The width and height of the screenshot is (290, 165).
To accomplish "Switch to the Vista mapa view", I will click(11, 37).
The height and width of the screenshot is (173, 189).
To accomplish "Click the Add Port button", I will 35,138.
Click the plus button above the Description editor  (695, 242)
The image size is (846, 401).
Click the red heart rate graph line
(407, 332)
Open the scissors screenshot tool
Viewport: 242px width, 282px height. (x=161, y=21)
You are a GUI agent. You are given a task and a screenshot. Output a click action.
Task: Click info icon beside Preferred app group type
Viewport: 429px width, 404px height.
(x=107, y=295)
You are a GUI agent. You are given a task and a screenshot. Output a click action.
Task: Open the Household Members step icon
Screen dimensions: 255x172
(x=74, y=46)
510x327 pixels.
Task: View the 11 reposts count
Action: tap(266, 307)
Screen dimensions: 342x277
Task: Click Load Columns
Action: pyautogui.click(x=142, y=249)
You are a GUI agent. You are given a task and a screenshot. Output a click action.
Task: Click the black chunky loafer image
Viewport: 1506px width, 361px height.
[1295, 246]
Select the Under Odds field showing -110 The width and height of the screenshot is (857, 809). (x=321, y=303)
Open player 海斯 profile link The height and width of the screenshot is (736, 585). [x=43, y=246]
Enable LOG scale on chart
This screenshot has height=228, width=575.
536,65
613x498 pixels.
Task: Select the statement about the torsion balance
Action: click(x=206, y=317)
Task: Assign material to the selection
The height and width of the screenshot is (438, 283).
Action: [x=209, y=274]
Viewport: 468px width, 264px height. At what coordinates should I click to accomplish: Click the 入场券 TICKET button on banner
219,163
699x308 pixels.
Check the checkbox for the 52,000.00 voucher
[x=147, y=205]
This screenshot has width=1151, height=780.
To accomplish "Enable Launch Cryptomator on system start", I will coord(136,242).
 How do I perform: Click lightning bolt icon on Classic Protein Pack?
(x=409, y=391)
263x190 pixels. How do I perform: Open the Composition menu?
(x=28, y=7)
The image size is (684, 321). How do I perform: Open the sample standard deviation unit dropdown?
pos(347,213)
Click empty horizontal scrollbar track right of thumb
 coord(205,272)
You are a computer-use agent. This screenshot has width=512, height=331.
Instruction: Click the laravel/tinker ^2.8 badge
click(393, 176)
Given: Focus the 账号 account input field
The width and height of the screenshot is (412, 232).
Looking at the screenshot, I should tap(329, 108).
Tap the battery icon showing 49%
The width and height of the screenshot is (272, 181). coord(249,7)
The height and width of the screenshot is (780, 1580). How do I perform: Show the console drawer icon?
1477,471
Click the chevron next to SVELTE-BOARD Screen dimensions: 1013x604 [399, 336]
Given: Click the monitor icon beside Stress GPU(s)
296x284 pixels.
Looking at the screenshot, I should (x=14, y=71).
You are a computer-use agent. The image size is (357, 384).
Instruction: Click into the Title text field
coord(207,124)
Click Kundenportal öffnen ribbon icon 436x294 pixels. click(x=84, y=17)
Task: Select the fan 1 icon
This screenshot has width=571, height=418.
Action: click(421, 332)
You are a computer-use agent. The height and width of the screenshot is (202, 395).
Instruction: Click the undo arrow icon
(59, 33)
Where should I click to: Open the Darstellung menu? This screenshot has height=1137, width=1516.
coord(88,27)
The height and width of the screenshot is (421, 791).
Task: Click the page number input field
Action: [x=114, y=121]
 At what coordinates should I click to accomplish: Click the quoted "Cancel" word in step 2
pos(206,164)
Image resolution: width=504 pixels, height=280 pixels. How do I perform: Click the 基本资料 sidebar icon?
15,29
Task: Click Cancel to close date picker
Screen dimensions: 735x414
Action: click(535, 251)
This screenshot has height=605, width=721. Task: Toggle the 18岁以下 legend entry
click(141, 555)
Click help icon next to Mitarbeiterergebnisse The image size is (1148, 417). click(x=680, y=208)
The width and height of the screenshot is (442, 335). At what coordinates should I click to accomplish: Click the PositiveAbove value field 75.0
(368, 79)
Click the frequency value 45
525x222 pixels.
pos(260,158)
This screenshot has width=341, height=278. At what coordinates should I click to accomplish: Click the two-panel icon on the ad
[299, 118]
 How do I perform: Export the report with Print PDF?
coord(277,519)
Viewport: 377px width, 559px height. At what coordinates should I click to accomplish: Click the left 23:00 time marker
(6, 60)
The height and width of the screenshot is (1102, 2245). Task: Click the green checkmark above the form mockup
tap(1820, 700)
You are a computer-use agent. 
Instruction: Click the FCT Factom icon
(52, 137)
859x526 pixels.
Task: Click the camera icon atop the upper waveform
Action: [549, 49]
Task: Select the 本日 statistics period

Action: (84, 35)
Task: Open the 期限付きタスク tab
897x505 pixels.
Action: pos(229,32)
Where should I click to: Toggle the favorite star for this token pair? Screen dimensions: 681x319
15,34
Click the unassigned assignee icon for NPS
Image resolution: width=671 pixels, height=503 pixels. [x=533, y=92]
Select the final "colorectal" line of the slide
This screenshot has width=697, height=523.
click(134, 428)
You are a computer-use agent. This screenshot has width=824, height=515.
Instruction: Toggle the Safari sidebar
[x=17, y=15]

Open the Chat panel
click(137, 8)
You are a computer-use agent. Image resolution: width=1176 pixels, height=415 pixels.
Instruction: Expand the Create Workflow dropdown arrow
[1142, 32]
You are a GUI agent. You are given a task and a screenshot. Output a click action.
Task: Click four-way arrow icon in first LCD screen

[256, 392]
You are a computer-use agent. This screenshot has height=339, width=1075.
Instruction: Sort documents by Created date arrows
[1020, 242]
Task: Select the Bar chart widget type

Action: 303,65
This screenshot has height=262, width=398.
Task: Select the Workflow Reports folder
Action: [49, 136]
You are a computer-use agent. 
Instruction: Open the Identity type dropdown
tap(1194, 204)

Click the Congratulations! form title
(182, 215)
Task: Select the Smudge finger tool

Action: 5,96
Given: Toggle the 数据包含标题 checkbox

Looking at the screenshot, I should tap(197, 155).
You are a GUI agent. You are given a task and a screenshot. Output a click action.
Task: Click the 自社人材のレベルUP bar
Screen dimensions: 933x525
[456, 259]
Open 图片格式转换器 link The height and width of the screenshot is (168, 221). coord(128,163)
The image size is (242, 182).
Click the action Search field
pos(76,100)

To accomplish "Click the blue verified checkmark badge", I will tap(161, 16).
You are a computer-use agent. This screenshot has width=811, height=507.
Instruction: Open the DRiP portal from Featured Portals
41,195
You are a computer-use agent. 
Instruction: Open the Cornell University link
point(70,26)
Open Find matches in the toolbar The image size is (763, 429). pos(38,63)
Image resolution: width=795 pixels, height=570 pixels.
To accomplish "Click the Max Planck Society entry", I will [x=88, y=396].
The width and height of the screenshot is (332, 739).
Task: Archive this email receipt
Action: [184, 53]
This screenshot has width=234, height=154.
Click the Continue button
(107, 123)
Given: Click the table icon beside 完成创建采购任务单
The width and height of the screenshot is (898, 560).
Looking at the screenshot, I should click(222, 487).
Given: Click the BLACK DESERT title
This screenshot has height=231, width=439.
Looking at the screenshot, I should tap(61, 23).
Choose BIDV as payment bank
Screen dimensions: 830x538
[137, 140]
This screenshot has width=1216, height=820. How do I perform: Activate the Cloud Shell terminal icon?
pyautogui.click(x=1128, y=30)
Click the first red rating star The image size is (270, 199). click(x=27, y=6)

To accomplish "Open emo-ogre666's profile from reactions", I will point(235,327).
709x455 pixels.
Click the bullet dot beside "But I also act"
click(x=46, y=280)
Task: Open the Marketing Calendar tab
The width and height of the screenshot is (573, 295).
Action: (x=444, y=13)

______

Write out only the lines that run from the line containing "Screen dimensions: 255x172" through the line containing "Task: Click the black chunky loafer image", both included, exactly as they appear above.

Screen dimensions: 255x172
(x=74, y=46)
510x327 pixels.
Task: View the 11 reposts count
Action: tap(266, 307)
Screen dimensions: 342x277
Task: Click Load Columns
Action: pyautogui.click(x=142, y=249)
You are a GUI agent. You are given a task and a screenshot. Output a click action.
Task: Click the black chunky loafer image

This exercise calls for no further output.